Ich habe jetzt ca. 6000 Punkte (Standart) und 5450 (OC) mit der alten Karte kam ich immer so auf 2500 - 3000 im OC Profil. Die schaffte standart nur 1900. 

Wie meinst du das mit der CPU? Ich hab sowieso oft das Gefühl das sich CPUs allgemein ziemlich langweilen... mir war ja bisher nichmal aufgefallen das meine alte CPU nicht aufs Board passt... und die Spiele die ich spiele sind die selben geblieben ^.^

Den Hype um schnelle CPUs verstehe ich sowieso nicht (mal so nebenbei) mein alter Athlon 64 3600+ bekommt auch mehr auf die reihe als ich erwartet hatte. (Haben den   CPU in einem PC mit dem ich auf Partys Musik mache und der ist öfter bei Lanparties in Gebrauch, wenn mal einer zu faul ist seinen PC ab zu bauen- JA wir machen sowas noch )


----------



## Herbboy (19. Dezember 2014)

Welche CPU ist denn in dem SPiele-PC?

Und wegen Hype: ich bekomm nix von einem Hype mit. Es ist nur so, dass halt inzwischen viele CPUs, die vor 5-6 Jahren Top waren, nun doch mal endlich ersetzt werden müssten, und Intel bietet da halt grad für 150-240€ absolute Top-CPUs an, die kaum schwächer als viel viel teurere sind, d.h. du bekommst derzeit so viel CPU-Leistung für relativ wenig Geld wie lange nicht mehr  



PS: Treiber sind aber für ALLES aktuell, auch Sound, USB, LAN, Chipsatz usw. ?


----------



## Alisis1990 (19. Dezember 2014)

Ja ja Treiber sind alle aktuell.
I'm spiele PC sitzt jetzt der fx 6300. Beim Einbau habe ich auch alles neu aufgesetzt. 

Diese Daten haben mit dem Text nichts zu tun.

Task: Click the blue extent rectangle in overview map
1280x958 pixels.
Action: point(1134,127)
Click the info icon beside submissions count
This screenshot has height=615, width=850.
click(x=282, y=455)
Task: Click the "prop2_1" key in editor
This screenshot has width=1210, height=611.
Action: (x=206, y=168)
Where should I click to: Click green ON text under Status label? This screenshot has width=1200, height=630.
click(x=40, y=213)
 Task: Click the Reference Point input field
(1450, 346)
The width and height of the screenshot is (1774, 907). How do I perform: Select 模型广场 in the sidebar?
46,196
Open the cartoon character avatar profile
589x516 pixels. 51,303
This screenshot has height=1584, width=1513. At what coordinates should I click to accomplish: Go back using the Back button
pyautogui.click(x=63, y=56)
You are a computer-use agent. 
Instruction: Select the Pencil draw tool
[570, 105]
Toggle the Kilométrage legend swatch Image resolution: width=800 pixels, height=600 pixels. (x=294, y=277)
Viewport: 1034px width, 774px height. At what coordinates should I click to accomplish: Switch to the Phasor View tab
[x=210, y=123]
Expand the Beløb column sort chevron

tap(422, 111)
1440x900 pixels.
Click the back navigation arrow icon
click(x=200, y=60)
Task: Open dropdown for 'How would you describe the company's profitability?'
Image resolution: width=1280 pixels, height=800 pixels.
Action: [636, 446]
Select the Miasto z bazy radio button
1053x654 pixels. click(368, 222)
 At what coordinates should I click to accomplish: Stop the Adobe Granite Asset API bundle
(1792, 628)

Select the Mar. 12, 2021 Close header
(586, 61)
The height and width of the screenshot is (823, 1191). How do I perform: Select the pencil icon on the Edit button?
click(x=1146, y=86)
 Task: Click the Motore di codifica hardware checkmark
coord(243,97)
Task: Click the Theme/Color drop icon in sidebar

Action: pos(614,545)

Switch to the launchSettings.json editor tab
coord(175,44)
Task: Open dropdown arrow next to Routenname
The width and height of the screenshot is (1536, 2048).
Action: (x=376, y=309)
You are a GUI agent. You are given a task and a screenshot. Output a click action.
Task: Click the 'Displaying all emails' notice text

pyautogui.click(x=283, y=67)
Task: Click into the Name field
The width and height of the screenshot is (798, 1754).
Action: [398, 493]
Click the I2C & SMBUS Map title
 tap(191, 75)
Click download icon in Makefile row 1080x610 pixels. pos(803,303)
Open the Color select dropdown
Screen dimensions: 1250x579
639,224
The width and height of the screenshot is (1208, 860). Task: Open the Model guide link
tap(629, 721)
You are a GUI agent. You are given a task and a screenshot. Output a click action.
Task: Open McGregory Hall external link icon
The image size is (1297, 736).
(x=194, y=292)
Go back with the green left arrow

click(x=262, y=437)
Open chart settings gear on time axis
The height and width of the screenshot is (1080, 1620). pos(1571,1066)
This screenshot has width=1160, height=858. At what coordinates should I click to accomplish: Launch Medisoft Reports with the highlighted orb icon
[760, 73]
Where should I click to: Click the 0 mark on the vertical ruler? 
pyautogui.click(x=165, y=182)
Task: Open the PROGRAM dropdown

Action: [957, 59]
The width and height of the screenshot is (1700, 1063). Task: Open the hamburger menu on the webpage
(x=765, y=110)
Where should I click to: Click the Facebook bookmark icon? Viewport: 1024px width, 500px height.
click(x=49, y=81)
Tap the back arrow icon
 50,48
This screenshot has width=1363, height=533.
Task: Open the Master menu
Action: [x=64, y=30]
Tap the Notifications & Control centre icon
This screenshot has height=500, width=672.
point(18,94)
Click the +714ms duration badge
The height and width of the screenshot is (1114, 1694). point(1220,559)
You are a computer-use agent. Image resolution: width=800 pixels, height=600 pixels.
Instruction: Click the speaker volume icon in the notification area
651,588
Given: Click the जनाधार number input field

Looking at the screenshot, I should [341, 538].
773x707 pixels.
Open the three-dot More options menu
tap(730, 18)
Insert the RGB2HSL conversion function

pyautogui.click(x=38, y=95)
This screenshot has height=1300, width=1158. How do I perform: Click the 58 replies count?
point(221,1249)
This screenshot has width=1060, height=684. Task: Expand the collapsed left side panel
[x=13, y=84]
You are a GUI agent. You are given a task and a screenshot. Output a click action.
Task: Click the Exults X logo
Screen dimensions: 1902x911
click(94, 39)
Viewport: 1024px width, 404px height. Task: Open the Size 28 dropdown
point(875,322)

Naja ich meine diese quad oder octa core Geschichte. Man muss ja unbedingt richtig Leistung haben.. bisher war bei mir noch ne ne CPU zu schwach. 
Abgesehen von dem alten Athlon..


----------



## Herbboy (19. Dezember 2014)

Also, die 6 oder 8 Kerne bringen halt derzeit kaum was im Vergleich zu einem Vierkerner aus der gleichen "Familie", aber ein Intel Quad für 150-170€ ist halt - weil die Technik "moderner" ist - schneller als ein FX-8000er oder sogar FX-9000er, die teurer als ein Core i5 sind


----------



## Alisis1990 (19. Dezember 2014)

Ja das stimmt wohl.

Mal sehen was ich kaufe wenn ich nen komplett Upgrade mache ^.^


----------